I decided the three main components to goal setting that I wanted to include were: what are goals/why are goals important/what are types of goals, what makes a goal a “good” goal, and personal goal setting.
Here’s the Part 1 PPT – below is a brief outline of it. I would share the PPT for download but it includes images and a video I don’t have rights to distribute (I’m a ‘google image searcher’). Should be easy enough to recreate if you wanted to though.
The video doesn’t show in the PPT, but here it is! It was truly the best video clip I could find on this topic. I don’t love that it’s about weight loss, but it’s funny and hits home the main points I’m trying to get across.

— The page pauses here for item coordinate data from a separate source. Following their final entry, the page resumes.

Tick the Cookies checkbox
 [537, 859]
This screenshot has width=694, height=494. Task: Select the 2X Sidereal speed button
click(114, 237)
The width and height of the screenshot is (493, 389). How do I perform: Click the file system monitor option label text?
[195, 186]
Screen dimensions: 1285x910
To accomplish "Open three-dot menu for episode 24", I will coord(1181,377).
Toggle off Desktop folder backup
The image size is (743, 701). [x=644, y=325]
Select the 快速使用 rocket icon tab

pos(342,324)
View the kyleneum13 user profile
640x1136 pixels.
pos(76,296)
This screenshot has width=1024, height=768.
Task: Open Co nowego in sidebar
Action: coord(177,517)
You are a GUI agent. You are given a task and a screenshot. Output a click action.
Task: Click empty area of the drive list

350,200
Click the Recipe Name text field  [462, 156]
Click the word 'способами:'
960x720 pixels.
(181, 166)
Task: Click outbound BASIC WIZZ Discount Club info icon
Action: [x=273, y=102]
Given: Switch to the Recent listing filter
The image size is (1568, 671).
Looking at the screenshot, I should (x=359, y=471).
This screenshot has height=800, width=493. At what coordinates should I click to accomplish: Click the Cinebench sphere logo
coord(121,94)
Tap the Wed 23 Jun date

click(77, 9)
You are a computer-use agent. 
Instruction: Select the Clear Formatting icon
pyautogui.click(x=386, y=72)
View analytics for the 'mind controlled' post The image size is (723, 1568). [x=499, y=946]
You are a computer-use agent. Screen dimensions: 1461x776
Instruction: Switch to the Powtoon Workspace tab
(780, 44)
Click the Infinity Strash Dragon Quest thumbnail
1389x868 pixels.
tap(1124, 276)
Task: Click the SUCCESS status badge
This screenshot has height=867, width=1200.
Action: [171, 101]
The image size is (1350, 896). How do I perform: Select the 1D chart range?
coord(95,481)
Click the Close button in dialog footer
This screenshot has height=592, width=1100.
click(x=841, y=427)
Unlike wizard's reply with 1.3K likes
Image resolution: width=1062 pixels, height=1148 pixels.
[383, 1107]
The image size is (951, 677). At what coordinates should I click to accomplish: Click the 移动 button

*Not sure what snowball fight is? It’s an activity I use in my upper grades when I need movement or I want the students’ response to be anonymous (or both). For this lesson, they each are given a half sheet of paper and asked to write an example of a personal goal a 4th grader may have. Then they crumple it up, stand up, and everyone “throws their snowball” then retrieves a new one. They open it up, add another example of a goal, crumple and throw. I talk them through each tiny step in this and it prevents it from getting too rowdy. We do 3 rounds of this and then gather in a circle. Students have in front of them a piece of paper with 3 examples of personal goals a 4th grader may have, all written by different people. I’ll ask things like “raise your hand if there’s one on your paper about behavior”, then note how many and have a couple share out. “Who has a goal on their paper about a hobby or activity?”, “Who has a long-term goal about a career?”, etc.